Liberal justice passes away shortly before the presidential election
On Sept. 18, Justice Ruth Bader Ginsburg died of pancreatic cancer at age 87 at her home in Washington, D.C. She served as one of the nine justices on the U.S. Supreme Court for more than 27 years.
Ginsburg was nominated to the nation’s highest court by President Bill Clinton in 1993. She made history as the first Jewish woman––and only the second woman––ever to sit on the court when she was confirmed later that year by the U.S. Senate with a 96-to-three vote.
In the days following Ginsburg’s death, Blair senior Abby Kusmin took command of organizing a community vigil at the Red Brick Courthouse in Rockville. Kusmin, a leader of Sunrise Silver Spring––a local chapter of the national climate justice organization Sunrise Movement––said that the Sept. 23 event aimed to inspire youth to respond to Ginsburg’s passing by taking action instead of mourning. “I hope [it was a way] to get people to take action at that moment and realize [not to just say], ‘Oh, let's be sad, mad and hopeless,’” she said. “I hope it was kind of an impetus.”
Throughout her tenure on the court, many recognized Ginsburg as a feminist icon.
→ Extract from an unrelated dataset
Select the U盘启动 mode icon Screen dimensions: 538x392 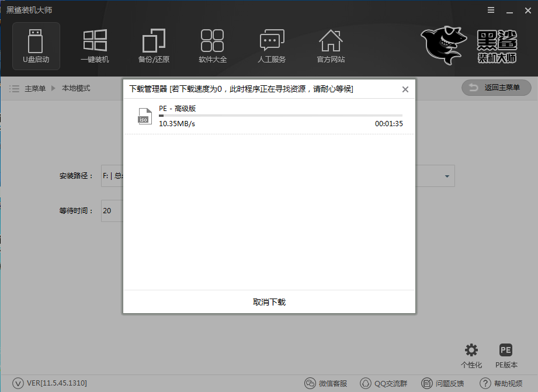35,46
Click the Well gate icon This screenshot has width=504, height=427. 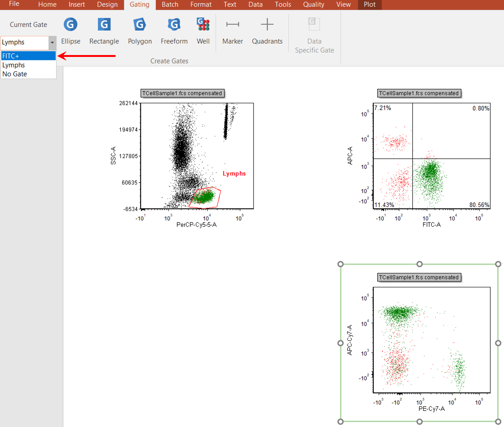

She fought for gender equality, reproductive rights, and other liberal policies that altered the course of American jurisprudence.
In 1996, Ginsburg wrote the majority opinion in United States v. Virginia, ruling that the male-only admission policy at the Virginia Military Institute violated the Equal Protection Clause of the 14th Amendment. “Generalizations about ‘the way women are,’ estimates of what is appropriate for most women, no longer justify denying opportunity to women whose talent and capacity place them outside the average description,” she wrote.
English teacher Beth Hanak believes that this ruling has helped make America a more equitable place. “School should reflect the public it serves. [A] school that only admits men does not do that,” she said.
Ginsburg’s legacy as a progressive justice extends farther than women’s rights. In 2015, Ginsburg also helped lead the court in a landmark ruling legalizing same-sex marriage.
Senior Molly Howard, who is bisexual, remembered the day the ruling was issued and described the impact it had on her life. “It was a really important day for me,” Howard said. “[I knew] no matter who I ended up with, no matter what I decided to identify as, I would be able to marry whoever I wanted.”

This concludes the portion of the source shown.